A prime example of this kind of difference crops up when investigating the emetogenic potential of a drug – unfortunately, evolution has not provided rats with a vomiting reflex, so an different model would have to be devised looking for an alternative behaviour or using another species with a physiology closer to ours.
Metabolism & Toxicity Differences
Different species also metabolise drugs differently – either via different metabolic pathways or with different kinetics. As such, a drug toxic to one species may have little effect on another, which is particularly important when trying to determine the toxicity in humans. A drug’s LD50, the amount required to kill 50% of subjects in a particular sample, is usually given in mg/kg of body mass, scaled up from animal experiments. If a drug’s toxicity or pharmokinetics are only determined from one animal species and extrapolated for the average human, the data would not take into account any differences in metabolism that may be present, resulting in potentially extreme inaccuracies.
For example, dogs should never be given coffee or chocolate, as they are poor metabolisers of theobromine1, a xanthine alkaloid occurring naturally in both, as well as being a metabolite of caffeine. As little as 50g of chocolate can result in theobromine poisoning for small dogs, while humans can metabolise it fast enough without issue.
Similarly, metabolism of NSAIDs shows a huge variation across different species. The plasma half-life of aspirin ranges from 1 hour in ponies up to 37 hours in cats2, due to their poor glucuronidation ability, while dogs are more susceptible to aspirin’s gastrointestinal side effects3.
One final example would be the varying MPTP toxicity between species. MPTP can be formed as an unintended byproduct in the manufacture of MPPP, a synthetic opioid with great potential for abuse. MPTP on its own is not harmful, but MPP+, the natural metabolite of MPTP, is a potent neurotoxin. MPP+ is produced via MonoAmine Oxidase B in neuroglia and the capillary endothelia comprising the blood-brain barrier, and results in rapid-onset Parkinsonian symptoms barely indistinguishable from typical Parkinson’s disease4. These symptoms are also reduced by L-DOPA, a drug commonly used in Parkinson’s disease.

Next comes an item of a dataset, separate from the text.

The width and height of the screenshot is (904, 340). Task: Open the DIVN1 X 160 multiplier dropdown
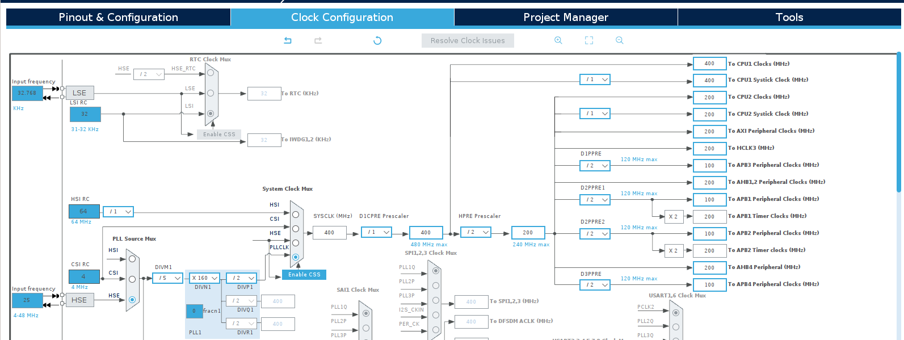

Rats, however, are almost entirely immune to MPTP toxicity, most likely due to a different level of expression of MAO B5. Mice, on the other hand, do produce MPP+, but clear it from their brain in a matter of hours, unlike the primate brain, in which clearance can take days.
The chemical pathways and their associated protein machinery will not necessarily be structurally identical, or indeed act in the same way. Pathways may be more or less complex, depending on the species, with more or less scope for modulation by other factors. Receptors too may also differ in structure, ligand affinity and the type of G proteins they may couple with. All of these factors may be of huge importance when designing a drug with a particular molecular target in mind.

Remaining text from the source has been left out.